▶ _DATA FOR ANALYSIS_:

-=-=-

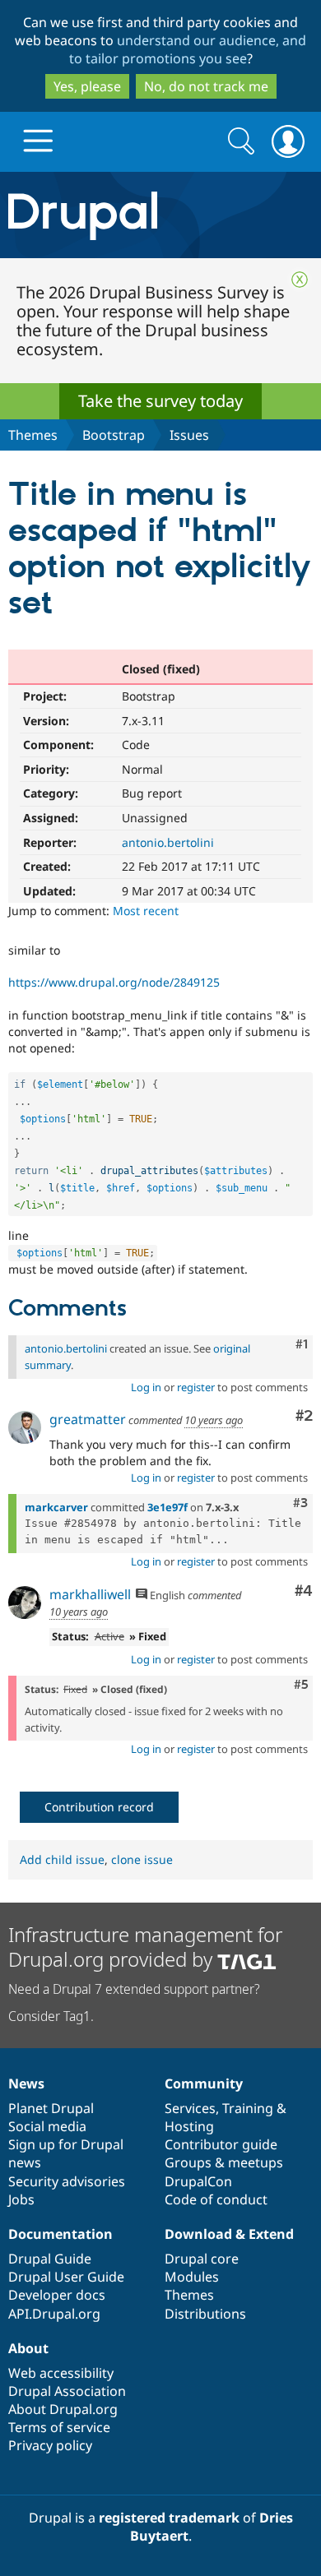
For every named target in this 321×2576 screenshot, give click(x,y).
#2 (304, 1416)
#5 (301, 1684)
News (26, 2083)
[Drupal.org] (160, 215)
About (28, 2348)
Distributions (205, 2314)
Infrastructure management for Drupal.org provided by (145, 1946)
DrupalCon (198, 2181)
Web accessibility (61, 2373)
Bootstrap (113, 435)
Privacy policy (50, 2445)
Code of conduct (216, 2199)
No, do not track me (206, 86)
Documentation (60, 2234)
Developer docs (56, 2295)
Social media (47, 2126)
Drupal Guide (49, 2259)
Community (204, 2083)
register (196, 1387)
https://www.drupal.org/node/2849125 (114, 982)
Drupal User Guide (66, 2277)
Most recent (146, 910)
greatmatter (87, 1419)
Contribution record (99, 1807)
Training (247, 2108)
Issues (189, 435)
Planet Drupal (51, 2108)
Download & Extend (229, 2234)
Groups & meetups (224, 2162)
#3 (300, 1503)
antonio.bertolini (168, 842)
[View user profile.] (24, 1427)
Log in (146, 1387)
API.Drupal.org (54, 2314)
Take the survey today (160, 401)
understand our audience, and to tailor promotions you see (188, 49)
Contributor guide (221, 2144)
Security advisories (66, 2181)
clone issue (142, 1859)
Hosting (189, 2126)
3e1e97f (167, 1507)
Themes (33, 435)
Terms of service (59, 2427)
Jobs (21, 2199)
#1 (301, 1344)
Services (190, 2108)
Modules (192, 2277)
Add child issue (62, 1859)
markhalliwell (90, 1594)
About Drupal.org (63, 2409)
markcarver (56, 1507)
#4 (304, 1591)
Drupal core (202, 2259)
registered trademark (169, 2518)
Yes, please (87, 86)
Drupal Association (67, 2391)
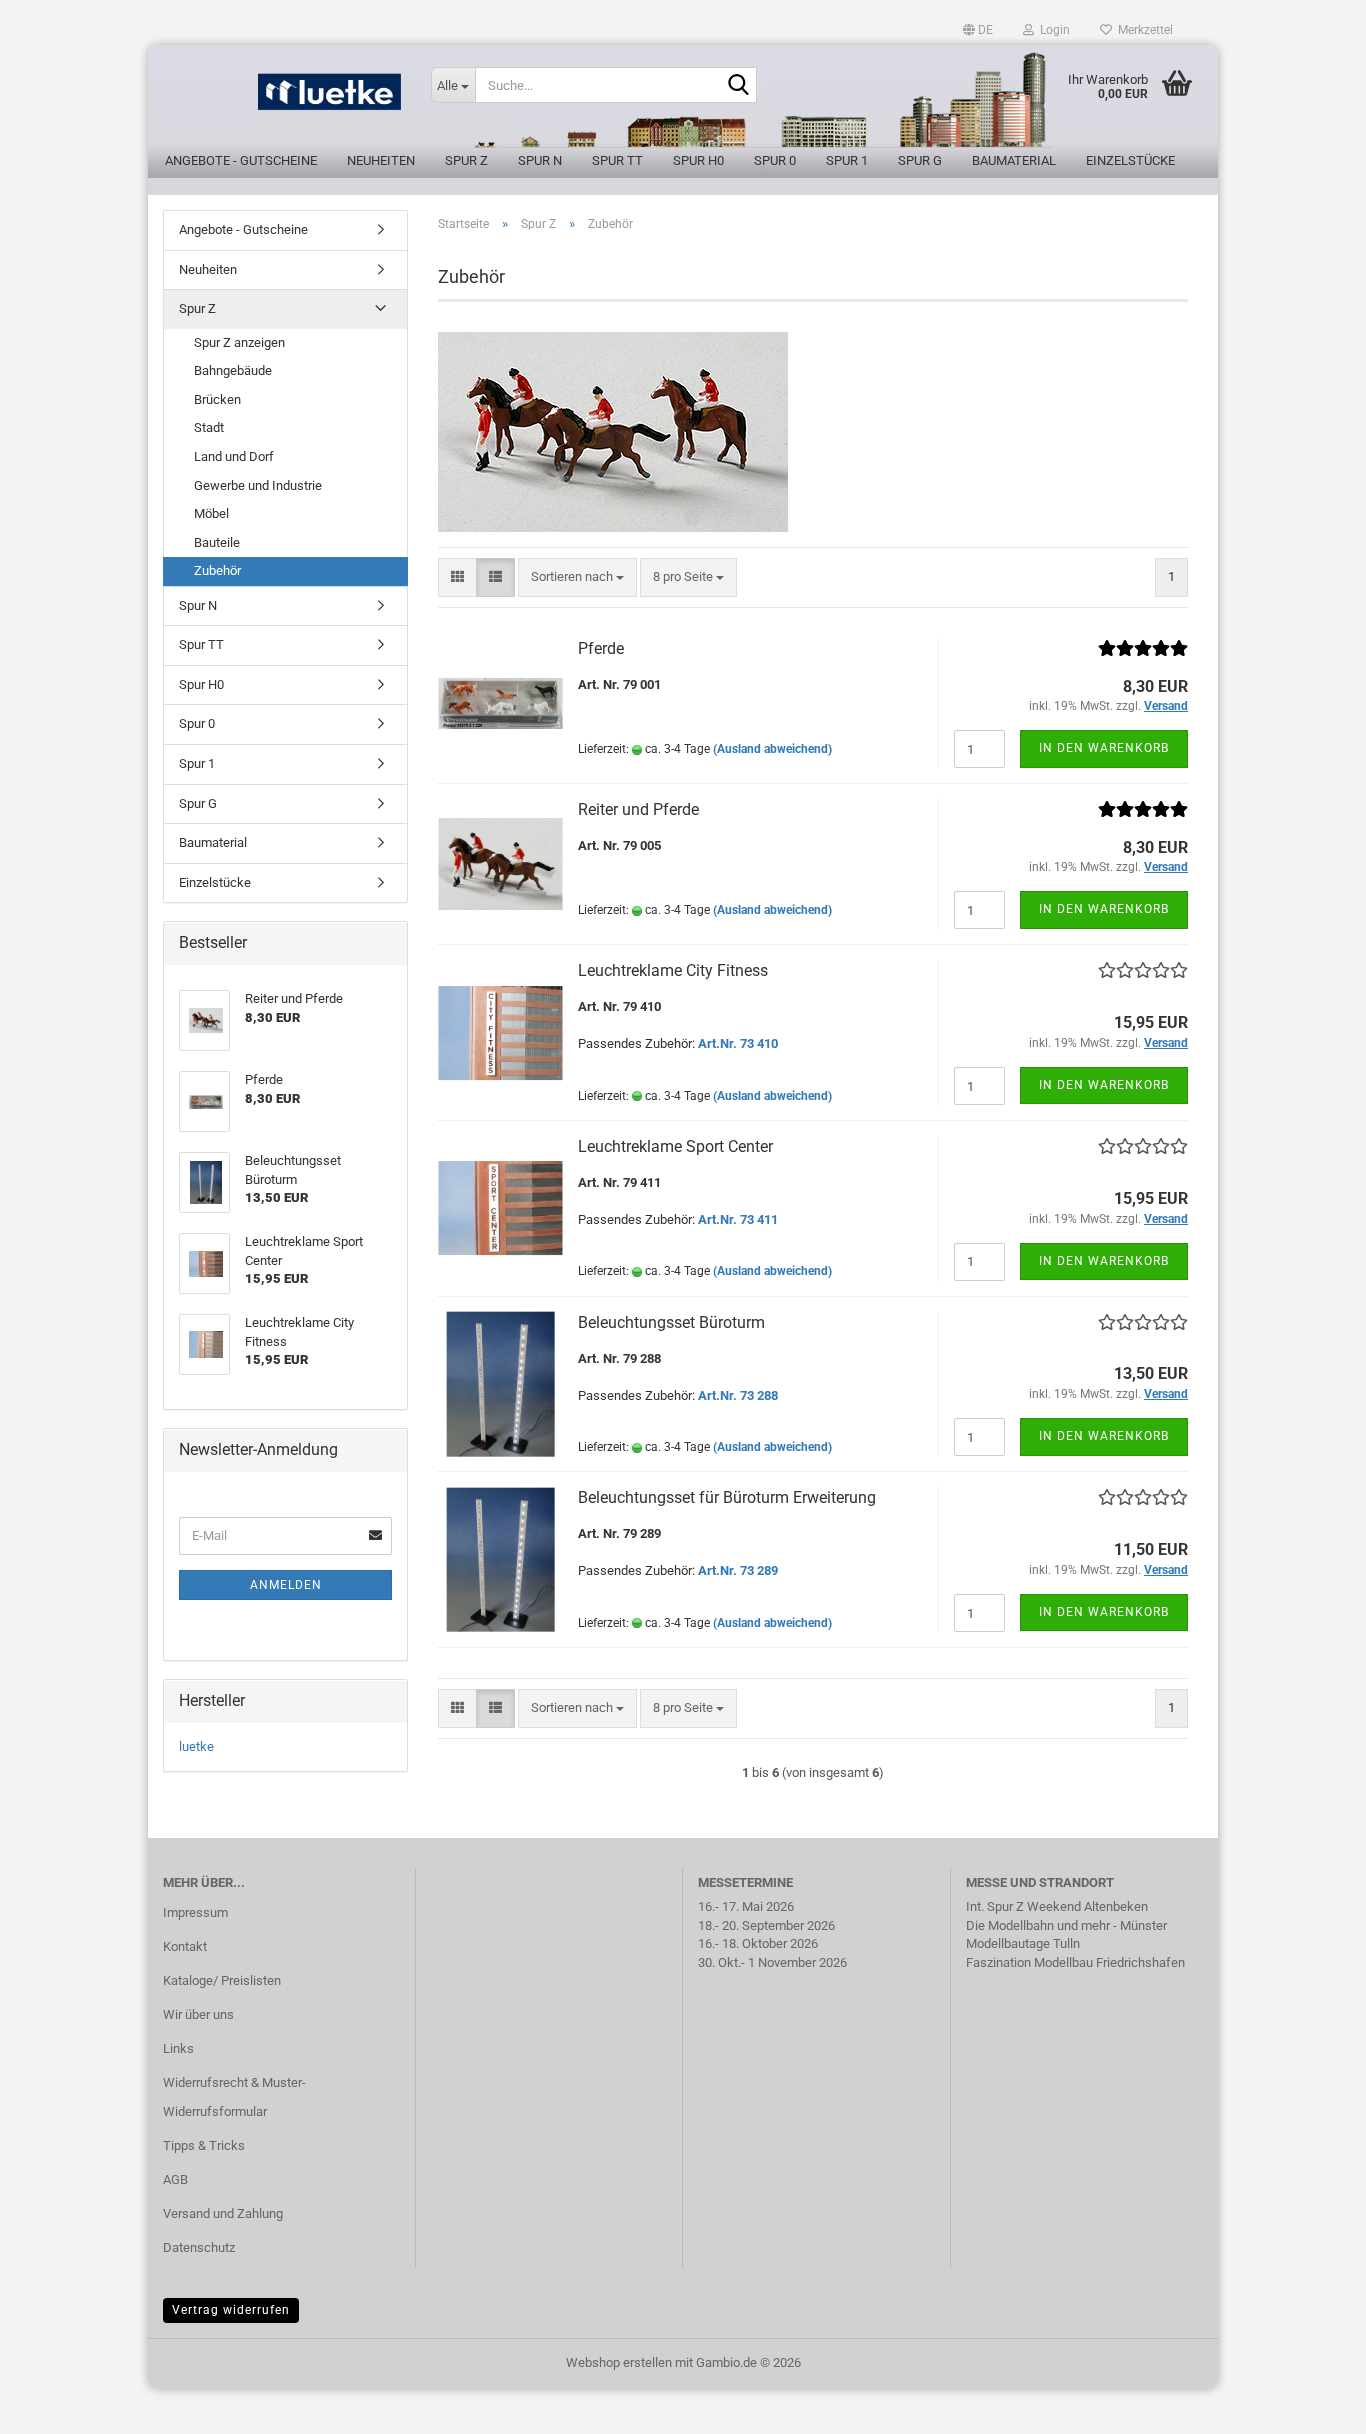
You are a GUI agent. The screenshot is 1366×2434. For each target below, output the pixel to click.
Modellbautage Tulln (1023, 1943)
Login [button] (1052, 30)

-=-=-

▶ _PROBLEM DETAILS_: The lines to repeat start at the one holding "clone issue (142, 1859)" and run through the last line of the records above; write them out exactly, both ends included, but not the pictures.

▶ _EXERCISE RESULT_:
clone issue (142, 1859)
Hosting (189, 2126)
3e1e97f (167, 1507)
Themes (33, 435)
Terms of service (59, 2427)
Jobs (21, 2199)
#1 (301, 1344)
Services (190, 2108)
Modules (192, 2277)
Add child issue (62, 1859)
markhalliwell (90, 1594)
About Drupal.org (63, 2409)
markcarver (56, 1507)
#4 (304, 1591)
Drupal core (202, 2259)
registered trademark (169, 2518)
Yes, please (87, 86)
Drupal Association (67, 2391)
You are a GUI agent. The screenshot is 1366×2434. For each target below, output the pixel to click.
Modellbautage Tulln (1023, 1943)
Login [button] (1052, 30)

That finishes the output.